Song Zeyuan, Gurinovich Anastasia, Federico Anthony, Monti Stefano, Sebastiani Paola
Department of Biostatistics, Boston University School of Public Health, 801 Massachusetts Avenue 3rd Floor, Boston, MA 02218, USA.
Section of Computational Biomedicine, Boston University School of Medicine, 72 East Concord St., Boston, MA 02218, USA.

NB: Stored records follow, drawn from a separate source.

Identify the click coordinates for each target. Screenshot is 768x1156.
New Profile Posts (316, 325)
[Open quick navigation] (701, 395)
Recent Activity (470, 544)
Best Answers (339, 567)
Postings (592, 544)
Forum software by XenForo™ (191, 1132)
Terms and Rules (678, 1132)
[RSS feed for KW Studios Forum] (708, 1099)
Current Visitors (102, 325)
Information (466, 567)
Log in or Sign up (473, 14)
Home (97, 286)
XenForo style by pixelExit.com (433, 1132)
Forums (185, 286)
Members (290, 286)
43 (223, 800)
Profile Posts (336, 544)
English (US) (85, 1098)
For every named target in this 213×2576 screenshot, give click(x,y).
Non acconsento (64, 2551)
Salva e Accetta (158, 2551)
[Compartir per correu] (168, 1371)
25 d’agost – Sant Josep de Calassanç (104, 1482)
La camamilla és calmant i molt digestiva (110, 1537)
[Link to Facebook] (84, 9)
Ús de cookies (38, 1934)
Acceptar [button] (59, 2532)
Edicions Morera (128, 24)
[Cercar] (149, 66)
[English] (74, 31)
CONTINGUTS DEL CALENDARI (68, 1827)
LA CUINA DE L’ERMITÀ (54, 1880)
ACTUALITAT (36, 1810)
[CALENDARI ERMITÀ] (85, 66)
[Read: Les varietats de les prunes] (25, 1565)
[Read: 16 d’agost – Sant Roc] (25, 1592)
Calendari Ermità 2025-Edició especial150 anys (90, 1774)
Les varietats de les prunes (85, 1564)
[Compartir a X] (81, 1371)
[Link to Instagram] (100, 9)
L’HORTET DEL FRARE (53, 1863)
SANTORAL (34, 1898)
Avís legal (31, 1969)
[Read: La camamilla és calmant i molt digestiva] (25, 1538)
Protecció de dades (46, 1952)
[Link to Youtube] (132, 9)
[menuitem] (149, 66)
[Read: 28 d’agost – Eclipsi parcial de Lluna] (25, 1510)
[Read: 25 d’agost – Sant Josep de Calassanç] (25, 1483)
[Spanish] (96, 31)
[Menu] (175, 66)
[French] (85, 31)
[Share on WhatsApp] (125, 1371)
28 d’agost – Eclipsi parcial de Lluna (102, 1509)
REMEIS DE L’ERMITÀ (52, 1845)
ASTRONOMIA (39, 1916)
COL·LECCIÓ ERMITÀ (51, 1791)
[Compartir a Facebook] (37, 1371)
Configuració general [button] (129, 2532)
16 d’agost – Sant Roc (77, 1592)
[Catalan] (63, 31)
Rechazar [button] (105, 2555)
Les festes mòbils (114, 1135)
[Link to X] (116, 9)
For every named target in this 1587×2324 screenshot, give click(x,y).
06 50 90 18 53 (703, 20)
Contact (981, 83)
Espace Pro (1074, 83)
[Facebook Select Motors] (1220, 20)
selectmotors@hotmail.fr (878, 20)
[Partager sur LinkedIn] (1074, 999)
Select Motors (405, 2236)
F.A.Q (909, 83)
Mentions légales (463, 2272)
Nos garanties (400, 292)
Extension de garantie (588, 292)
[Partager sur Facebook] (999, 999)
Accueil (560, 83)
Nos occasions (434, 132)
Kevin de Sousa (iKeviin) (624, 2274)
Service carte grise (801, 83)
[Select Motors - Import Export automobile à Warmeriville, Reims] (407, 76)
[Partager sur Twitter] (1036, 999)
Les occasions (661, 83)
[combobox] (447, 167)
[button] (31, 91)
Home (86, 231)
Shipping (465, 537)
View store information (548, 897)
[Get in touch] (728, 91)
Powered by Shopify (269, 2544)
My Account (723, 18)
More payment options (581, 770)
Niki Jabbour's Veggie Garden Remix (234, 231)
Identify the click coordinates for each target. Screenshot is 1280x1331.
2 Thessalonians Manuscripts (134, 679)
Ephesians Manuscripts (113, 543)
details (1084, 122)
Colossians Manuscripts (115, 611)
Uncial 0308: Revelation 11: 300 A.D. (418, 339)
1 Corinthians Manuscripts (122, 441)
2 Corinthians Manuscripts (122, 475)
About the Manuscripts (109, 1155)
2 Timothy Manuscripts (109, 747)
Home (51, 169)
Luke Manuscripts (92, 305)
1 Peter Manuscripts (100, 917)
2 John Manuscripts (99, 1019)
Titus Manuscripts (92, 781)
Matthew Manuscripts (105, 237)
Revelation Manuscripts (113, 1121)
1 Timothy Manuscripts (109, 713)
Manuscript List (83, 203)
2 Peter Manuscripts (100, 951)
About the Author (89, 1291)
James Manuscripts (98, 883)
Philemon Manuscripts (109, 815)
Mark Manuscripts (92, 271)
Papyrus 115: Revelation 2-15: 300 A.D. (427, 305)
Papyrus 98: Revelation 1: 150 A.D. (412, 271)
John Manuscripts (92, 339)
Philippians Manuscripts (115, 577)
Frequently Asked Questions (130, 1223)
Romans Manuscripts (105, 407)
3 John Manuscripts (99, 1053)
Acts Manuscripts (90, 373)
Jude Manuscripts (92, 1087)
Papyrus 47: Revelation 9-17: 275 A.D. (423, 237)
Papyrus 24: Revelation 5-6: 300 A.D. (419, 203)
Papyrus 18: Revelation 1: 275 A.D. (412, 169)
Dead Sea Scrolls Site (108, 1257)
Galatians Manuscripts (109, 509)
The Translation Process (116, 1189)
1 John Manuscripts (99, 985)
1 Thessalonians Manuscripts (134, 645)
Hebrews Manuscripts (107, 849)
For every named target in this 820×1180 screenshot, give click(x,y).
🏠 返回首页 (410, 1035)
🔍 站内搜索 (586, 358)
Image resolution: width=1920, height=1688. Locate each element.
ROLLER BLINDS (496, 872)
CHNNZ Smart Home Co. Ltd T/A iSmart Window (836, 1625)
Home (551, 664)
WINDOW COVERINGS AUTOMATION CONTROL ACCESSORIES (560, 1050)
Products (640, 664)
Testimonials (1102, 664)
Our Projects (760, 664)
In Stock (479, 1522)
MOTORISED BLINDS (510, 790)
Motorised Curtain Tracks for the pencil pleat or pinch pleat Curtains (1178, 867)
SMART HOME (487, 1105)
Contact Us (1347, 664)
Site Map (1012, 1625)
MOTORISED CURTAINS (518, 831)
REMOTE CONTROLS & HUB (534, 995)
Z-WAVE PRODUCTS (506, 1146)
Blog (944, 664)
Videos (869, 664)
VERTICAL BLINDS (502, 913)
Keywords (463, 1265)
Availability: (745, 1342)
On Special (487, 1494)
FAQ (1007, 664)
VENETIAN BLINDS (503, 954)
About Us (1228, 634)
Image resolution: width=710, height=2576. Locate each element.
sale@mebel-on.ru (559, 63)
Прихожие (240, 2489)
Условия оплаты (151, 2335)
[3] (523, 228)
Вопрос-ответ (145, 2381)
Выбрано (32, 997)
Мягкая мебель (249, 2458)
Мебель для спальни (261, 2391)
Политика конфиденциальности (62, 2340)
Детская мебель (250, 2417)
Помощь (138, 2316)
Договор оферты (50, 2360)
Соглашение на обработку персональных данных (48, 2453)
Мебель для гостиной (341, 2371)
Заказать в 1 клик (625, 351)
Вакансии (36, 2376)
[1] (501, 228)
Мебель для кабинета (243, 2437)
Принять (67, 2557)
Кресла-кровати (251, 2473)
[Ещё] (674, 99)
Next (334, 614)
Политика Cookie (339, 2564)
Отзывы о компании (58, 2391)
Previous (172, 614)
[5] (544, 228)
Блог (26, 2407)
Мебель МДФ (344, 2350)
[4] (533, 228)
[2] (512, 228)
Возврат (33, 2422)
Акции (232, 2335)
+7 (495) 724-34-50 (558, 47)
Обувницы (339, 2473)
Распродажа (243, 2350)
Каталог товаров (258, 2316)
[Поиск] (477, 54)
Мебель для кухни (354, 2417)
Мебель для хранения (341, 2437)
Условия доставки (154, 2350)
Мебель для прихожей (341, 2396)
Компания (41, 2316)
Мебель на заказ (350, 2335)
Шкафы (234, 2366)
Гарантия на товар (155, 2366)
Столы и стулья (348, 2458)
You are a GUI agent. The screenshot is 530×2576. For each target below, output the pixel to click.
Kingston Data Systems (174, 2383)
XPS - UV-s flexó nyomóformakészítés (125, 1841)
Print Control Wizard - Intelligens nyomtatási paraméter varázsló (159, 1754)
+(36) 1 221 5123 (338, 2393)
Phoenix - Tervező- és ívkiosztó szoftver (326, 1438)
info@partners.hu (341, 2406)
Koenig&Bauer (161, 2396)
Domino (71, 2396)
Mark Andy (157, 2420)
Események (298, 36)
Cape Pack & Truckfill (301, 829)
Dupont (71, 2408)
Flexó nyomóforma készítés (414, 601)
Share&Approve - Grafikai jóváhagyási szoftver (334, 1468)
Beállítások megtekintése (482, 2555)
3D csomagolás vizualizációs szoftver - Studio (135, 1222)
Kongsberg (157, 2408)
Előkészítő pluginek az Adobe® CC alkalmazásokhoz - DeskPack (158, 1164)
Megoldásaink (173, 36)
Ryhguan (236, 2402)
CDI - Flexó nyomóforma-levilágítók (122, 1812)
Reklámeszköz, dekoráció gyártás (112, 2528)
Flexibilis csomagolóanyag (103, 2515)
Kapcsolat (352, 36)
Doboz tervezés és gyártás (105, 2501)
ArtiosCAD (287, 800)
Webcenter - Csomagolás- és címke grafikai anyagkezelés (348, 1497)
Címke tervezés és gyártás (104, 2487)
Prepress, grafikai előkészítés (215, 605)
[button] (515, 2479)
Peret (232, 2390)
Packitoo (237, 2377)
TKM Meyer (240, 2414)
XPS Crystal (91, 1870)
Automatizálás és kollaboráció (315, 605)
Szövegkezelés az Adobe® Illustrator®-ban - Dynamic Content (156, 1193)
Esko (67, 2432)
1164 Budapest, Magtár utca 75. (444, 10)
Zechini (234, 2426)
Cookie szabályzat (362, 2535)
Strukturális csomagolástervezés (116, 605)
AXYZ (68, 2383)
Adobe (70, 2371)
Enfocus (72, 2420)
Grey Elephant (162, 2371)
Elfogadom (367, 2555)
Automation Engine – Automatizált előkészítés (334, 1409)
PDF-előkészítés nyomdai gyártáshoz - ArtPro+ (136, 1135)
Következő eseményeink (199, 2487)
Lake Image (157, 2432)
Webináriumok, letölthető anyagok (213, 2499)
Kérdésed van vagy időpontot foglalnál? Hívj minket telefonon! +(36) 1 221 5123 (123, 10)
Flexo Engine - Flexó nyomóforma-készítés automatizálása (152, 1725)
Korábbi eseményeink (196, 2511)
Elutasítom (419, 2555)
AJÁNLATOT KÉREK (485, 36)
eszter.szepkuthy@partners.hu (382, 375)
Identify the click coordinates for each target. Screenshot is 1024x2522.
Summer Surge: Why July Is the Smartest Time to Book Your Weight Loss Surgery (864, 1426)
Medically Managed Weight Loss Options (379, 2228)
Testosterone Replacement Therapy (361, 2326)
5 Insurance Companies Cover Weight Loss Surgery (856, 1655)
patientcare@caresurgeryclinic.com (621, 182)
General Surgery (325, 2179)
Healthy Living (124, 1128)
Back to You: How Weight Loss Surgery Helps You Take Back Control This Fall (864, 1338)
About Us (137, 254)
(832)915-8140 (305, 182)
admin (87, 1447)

J Open Source Softw. 2021;6(59). doi: 10.21105/joss.02957. Epub 2021 Mar 2.
A tool for conducting Genome-Wide Association Study (GWAS) in a systematic, automated and reproducible manner is overdue. We developed an automated GWAS pipeline by combining multiple analysis tools - including bcftools, vcftools, the R packages SNPRelate/GENESIS/GMMAT and ANNOVAR - through Nextflow, which is a portable, flexible, and reproducible reactive workflow framework for developing pipelines. The GWAS pipeline integrates the steps of data quality control and assessment and genetic association analyses, including analysis of cross-sectional and longitudinal studies with either single variants or gene-based tests, into a unified analysis workflow. The pipeline is implemented in Nextflow, dependencies are distributed through Docker, and the code is publicly available on Github.
目前迫切需要一种能够以系统、自动化且可重复的方式进行全基因组关联研究(GWAS)的工具。我们通过Nextflow将多个分析工具(包括bcftools、vcftools、R包SNPRelate/GENESIS/GMMAT和ANNOVAR)组合在一起,开发了一个自动化的GWAS流程,Nextflow是一个用于开发流程的便携式、灵活且可重复的反应式工作流框架。该GWAS流程将数据质量控制与评估步骤以及遗传关联分析(包括使用单变体或基于基因的测试对横断面和纵向研究进行分析)整合到一个统一的分析工作流中。该流程在Nextflow中实现,依赖项通过Docker分发,代码在Github上公开可用。